I believe it started when my parents separated. Being such a daddy’s girl back then, it really shook me up when he wasn’t in my life as much. My mom move me and my brother five hours away and I felt like my whole world came crashing down. Angry at my mom this is when I truly started rebelling for the first time. I was around 11 when I started not listening to anyone and getting angry very easily. No one saw the pain, I was just a spoiled brat with a mother who wasn’t disciplining me enough, which didn’t help because I actually felt the opposite of spoiled. I just had my dad, aka my whole world, taken from me. Seriously I used to follow my dad everywhere. He was the person I admired the most.
People kept telling my mom she needed to be stricter with me but it honestly didn’t matter what she did I wasn’t listening. She could ground me or whatever but unless she was ready to physically fight me I was listening.
I didn’t do anything to crazy then besides stay out late, skip class, smoke cigarettes and hanging out with the wrong people, especially boys.
I missed my dad and wanted to live with him so when he asked me to move there I drove my mom crazy until she agreed to let me go. I realize now that my dad being really hurt by the separation ended up putting me in a difficult situation. He made me feel like I needed to take care of him and that his happiness was my responsibility. I was only 11 when I was left home alone for days at a time. My dad was a truck driver and was gone a lot. Alone in a big city, I had to do the groceries, clean, make supper, pack my lunch, do my homework, get to school and not tell anyone about it because if I did they would take me away from my dad.

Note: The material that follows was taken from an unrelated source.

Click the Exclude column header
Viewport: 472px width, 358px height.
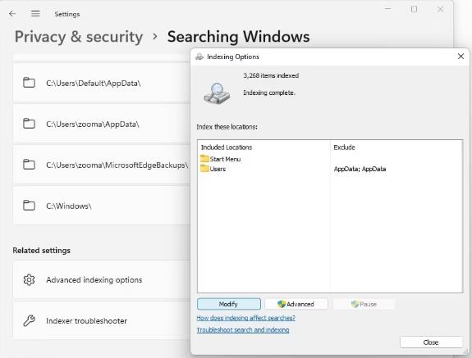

The burden I had to bare then still affects me now.
My dad wasn’t just using coke but was also selling in bulk. At 12 I was old enough to get suspicious and when I asked my dad what he was hiding he was honest with me. He believed keeping my trust was more important than keeping his secret. Whether he was right or wrong for telling me is debatable The first time I saw coke I was 12 years old, there was over a kilo of coke on our kitchen table. He asked me to sit down and help count the money and cut bags up for him. Not the typical childhood I know but it was our secret and he made me feel like I was a responsible adult. It was hard sometimes not to spill to my best friend at our sleepover parties but I was so scared I’d be taken away from my dad that I didn’t say a word to anyone.
Just before I turned 13 my dad started dating an escort and we barely got to spend time together anymore. I was alone all week and on the weekends she would be there and he would tell me to go play with her kids, like I wasn’t important anymore. She started smoking weed with me and her oldest daughter. My dad didn’t smoke weed but he didn’t seem to mind. She ended up leaving me in a bad part of town when she had a fight with my dad. It was a terrifying experience, I was lost and barely made it back home. My dad promised me it was over between them but when he started seeing her again I felt so betrayed that I decided to move back to my moms.
I had a friend there whose brother was prescribed Percocet and he would give us handfuls for free. This was back before anyone knew what the pills were.
Thankfully, I ended up moving to my dad’s before I was too physically dependent on them.
Once at my dad’s, I was smoking weed and doing ecstasy until my dad eventually offered me some coke for the first time when I was 14. I wanted so bad to spend more time with him that doing coke together was great way for me to do that. Then my stepmom would give me coke while my dad was at work because she wanted me to be quiet about her using or hanging out with some guy. The partying became all too much that I decided to move back to my mom’s at 15. She got me my own place and I tried to get my shit together. I got a job and was working on getting my high school diploma but accustomed to that lifestyle I found myself dating a dealer. He quickly moved in with me and the large amounts of coke I did everyday had me severely addicted.
By 16 I was a full-blown coke addict.
We eventually started doing Oxys to relax and sleep after a coke binge but I wasn’t exactly addicted yet. Once my dad got me a connection to start selling the pills I did so much of them that my body really couldn’t go without them. By the time I turned 17 I was addicted to oxys. I had no idea what I was in for. I knew nothing of addiction or the negative effects of drugs. I was taught drugs were great but when I eventually accumulated debt, and my selling career was over I realized how much I needed it. My body cried out for more. The aches and pains took over any control I had over my mind. I soon realized my body needed the oxy and my mind wanted the coke. Once I was high on coke, nothing else mattered. But once the high went away, my body screamed for an oxy.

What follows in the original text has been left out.